> [PASSAGE SHOWN]:
Dunk (Art in The Hood, Primera Iglesia Buatista Mexicana, San Antonio, TX, 2001)

If You Feel**
(A description of a spontaneous collaboration.) *

When an author exposes his very substance without deliberately trying to exert an influence, the repercussions
can be as if he had launched into a political argument: he provides an example, not an impulse. And
the intellectual currents are often highly diverse, highly contradictory. I gladly admit that I prefer
drawing a map to playing the role of a signpost.

--- Ernst Jünger

You don’t need a violin to know which way the wind blows.

--- Jim Younger


Dunk, a collaborative performance / installation by Hills Snyder and Rev. Ethan Acres, Primera Iglesia
Buatista Mexicana, July 2001:

Spring of 2001, I was invited to be a part of the annual exhibition, Art in the Hood. Participating artists
would each get an area to work with in the former Primera Iglesia Buatista Mexicana. A meeting was set to work
out the logistics of the space. I wasn’t able to attend, but everyone who did told me my work was
“already there.” I went down the following weekend, and when I saw the stained-plexiglas window rising
behind the pulpit, I understood what they meant. The looming red cross, thirteen feet high, stood in luscious
contrast to the sky-blue field behind. I was immediately attracted, as I love Plexiglas. Like LSD,
Mott the Hoople and quantum physics, it’s so Twentieth Century. No other material is so preternaturally
pretty, and like the USA, it’s tainted by industry and naïve. Each of my projects is collaboration with some
pre-existing situation, but this was possibly something new --- to work with the anonymous artist who had
made the window in a kind of unknowing synchronicity. But then I noticed that the cross was located above a
baptistery and thought immediately of Reverend Ethan Acres, a fourth generation minister/performance artist
who happened to be living in San Antonio for awhile. I asked him if he’d like to participate in a project called
Dunk
–-- could he baptize me and deliver a sermon of his own devising on the twin themes
of total immersion and basketball? He readily agreed. So now it would be the three of us. Ethan and I
each went about making some props. He outfitted himself with a new robe, kind of a Roman referee get-up,
complete with a minister’s stole sporting twin round-ball and smiley face insignias. My Converse high
tops and yellow tank top and shorts combo would pass as a basketball uniform. The see-through top
section of the baptismal tank was bordered with primary colored Plexiglas images of teacups. These had
been borrowed from a previous piece in which multiple flat cutouts combined in a stack to create one
cup, a bit like a conjugate hologram in reverse. Ethan covered a small table with a green altar drape,
which was emblazoned with a yellow cross on the front. Red, yellow and blue candles spaced evenly on
top. He also cut a circle out of a basketball. This would serve as the baptismal chalice. While gathering
china teacups for the performance, I found a tacky, but choice, chrome ashtray to serve as a stand for the
lobotomized ball. I also placed five twelve-inch square Saltillo tiles in a semi-circle around the altar.

> [RECORD EXTRACTS]:
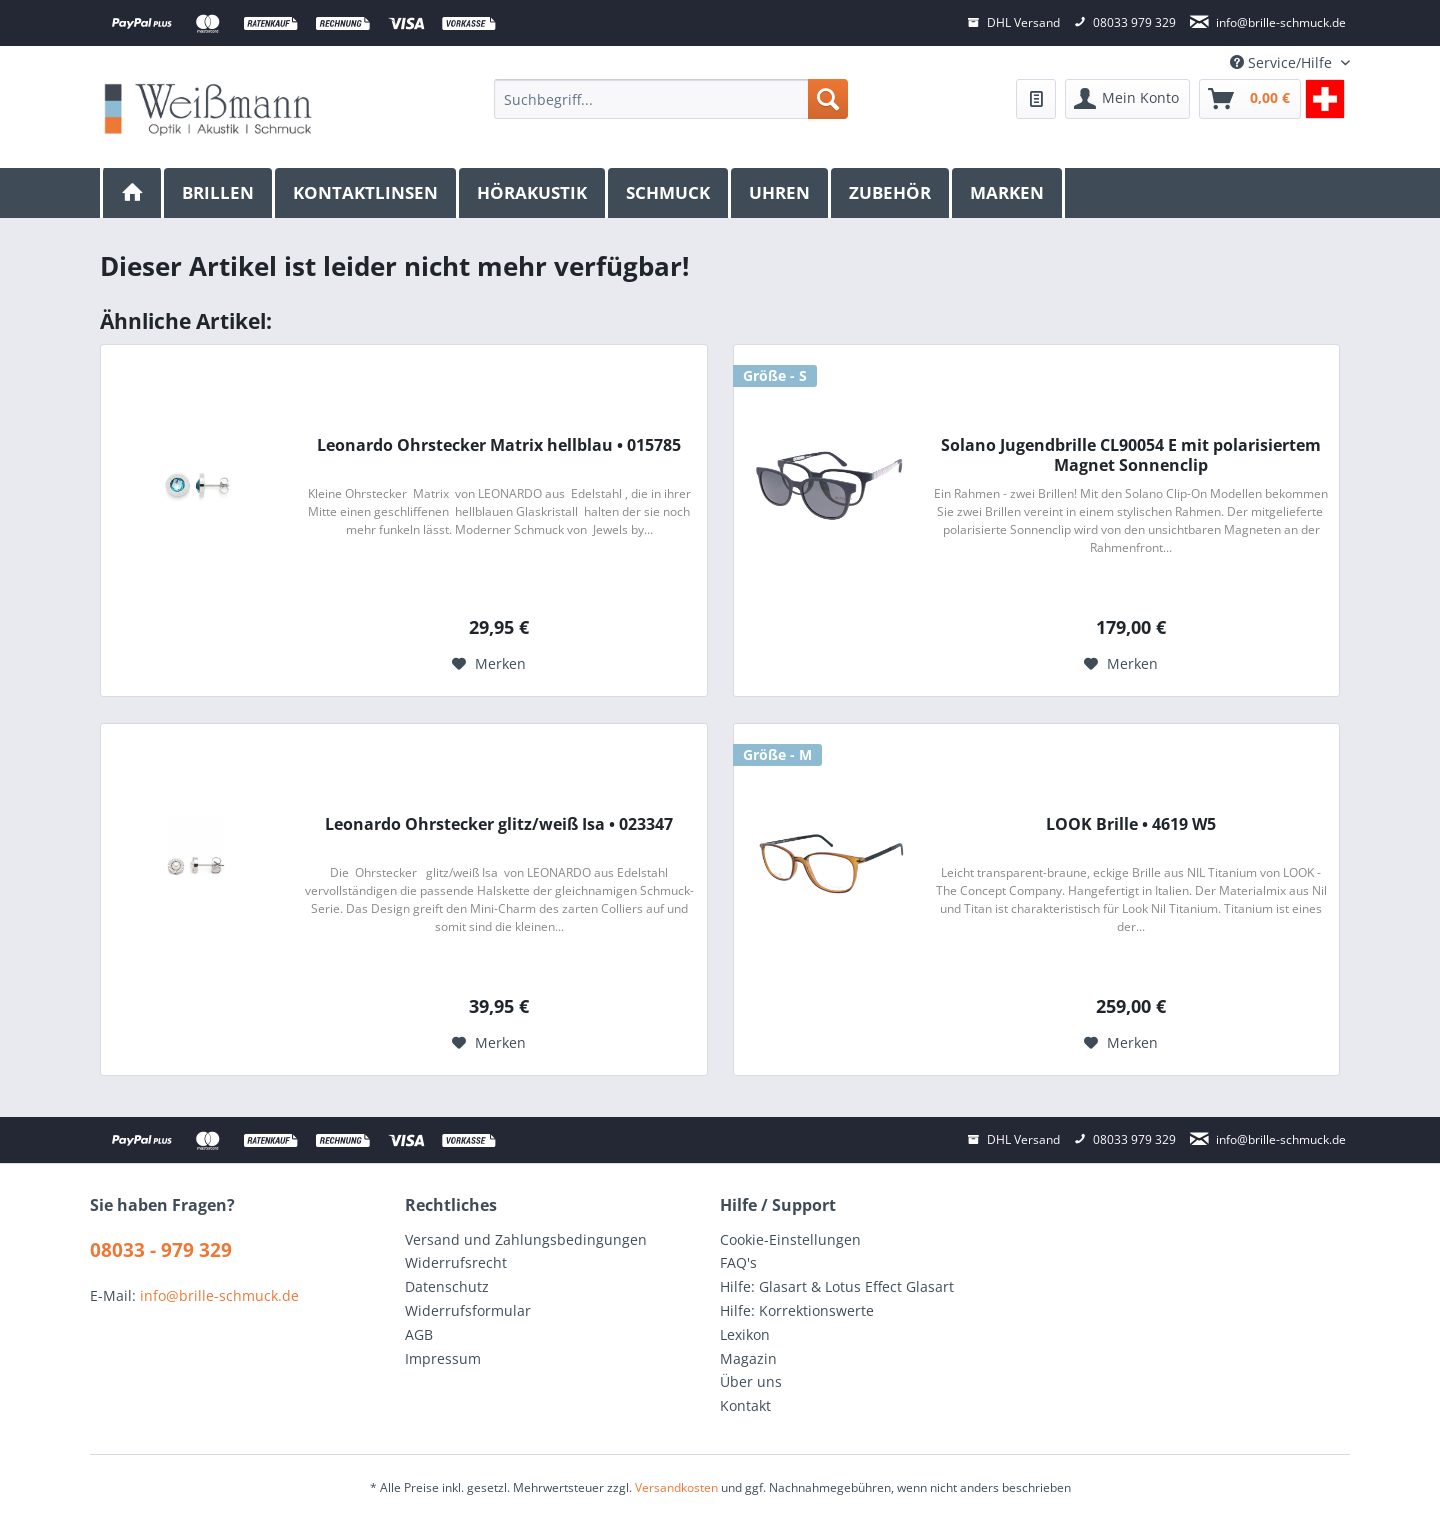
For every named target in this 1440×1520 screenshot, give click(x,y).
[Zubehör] (891, 193)
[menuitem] (670, 99)
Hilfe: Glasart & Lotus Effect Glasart (837, 1286)
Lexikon (745, 1334)
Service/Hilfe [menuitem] (1283, 62)
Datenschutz (447, 1286)
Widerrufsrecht (456, 1262)
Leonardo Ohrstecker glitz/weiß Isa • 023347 (499, 824)
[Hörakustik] (533, 193)
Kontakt (745, 1405)
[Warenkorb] (1250, 99)
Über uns (751, 1381)
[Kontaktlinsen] (367, 193)
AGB (419, 1334)
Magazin (748, 1358)
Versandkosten (676, 1487)
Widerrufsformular (468, 1310)
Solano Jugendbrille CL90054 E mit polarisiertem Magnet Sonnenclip (1131, 455)
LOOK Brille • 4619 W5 (1131, 824)
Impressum (443, 1358)
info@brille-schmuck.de (219, 1295)
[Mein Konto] (1127, 99)
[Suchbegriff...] (670, 99)
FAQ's (738, 1262)
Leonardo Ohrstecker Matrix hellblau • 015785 (499, 445)
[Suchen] (828, 99)
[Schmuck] (669, 193)
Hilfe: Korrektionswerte (797, 1310)
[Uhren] (781, 193)
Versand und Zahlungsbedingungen (526, 1239)
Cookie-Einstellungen (790, 1239)
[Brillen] (219, 193)
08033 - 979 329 (161, 1250)
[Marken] (1008, 193)
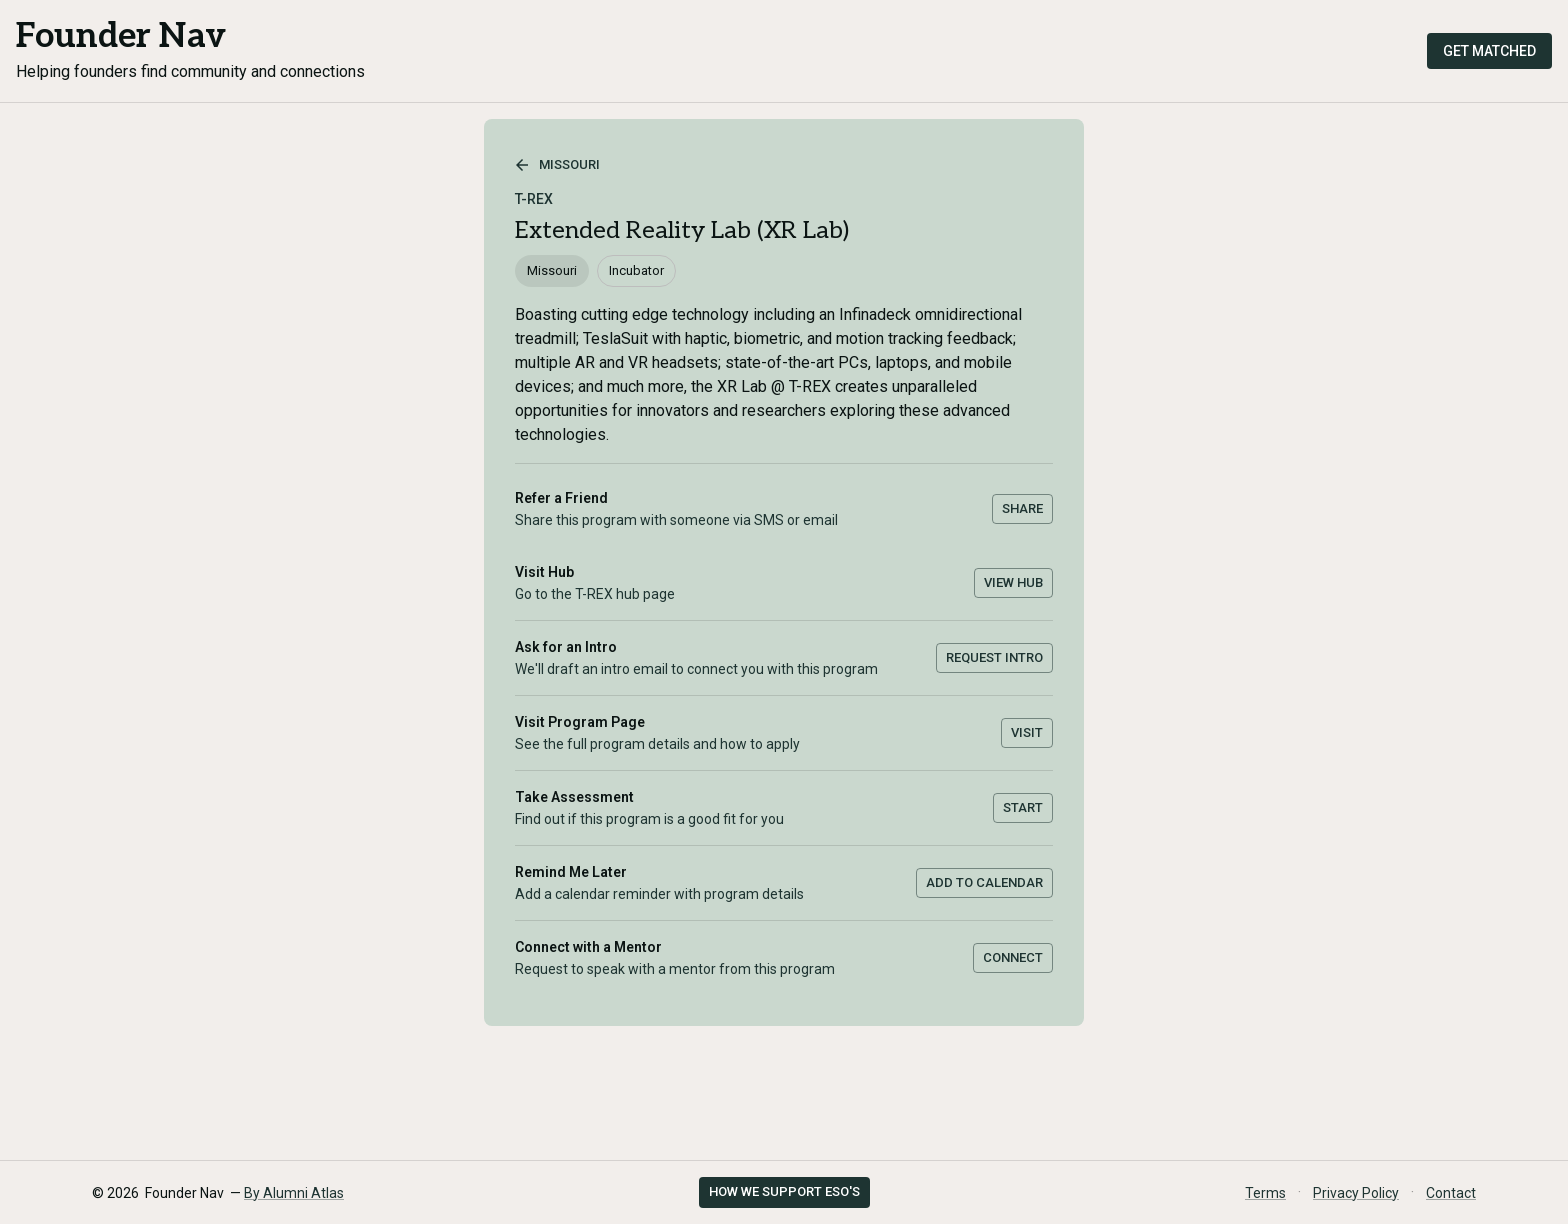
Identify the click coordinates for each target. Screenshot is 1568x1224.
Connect (1013, 957)
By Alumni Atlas (294, 1193)
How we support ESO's (784, 1191)
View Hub (1013, 582)
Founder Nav (121, 36)
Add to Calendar (984, 882)
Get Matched (1489, 51)
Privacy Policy (1356, 1193)
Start (1023, 807)
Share (1022, 508)
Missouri (557, 165)
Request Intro (994, 657)
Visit (1027, 732)
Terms (1265, 1193)
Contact (1451, 1193)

> [EXERCISE INSTRUCTIONS]:
**a.** In the Dunk passage, how tall was the red cross in the window behind the pulpit?
**b.** Return, word for word, the part of the Dunk passage that opens with the words containing "Dunk (Art in" and closes with "of a signpost.".

> [PER-TASK ANSWERS]:
**a.** Thirteen feet high.

**b.**
Dunk (Art in The Hood, Primera Iglesia Buatista Mexicana, San Antonio, TX, 2001)

If You Feel**
(A description of a spontaneous collaboration.) *

When an author exposes his very substance without deliberately trying to exert an influence, the repercussions
can be as if he had launched into a political argument: he provides an example, not an impulse. And
the intellectual currents are often highly diverse, highly contradictory. I gladly admit that I prefer
drawing a map to playing the role of a signpost.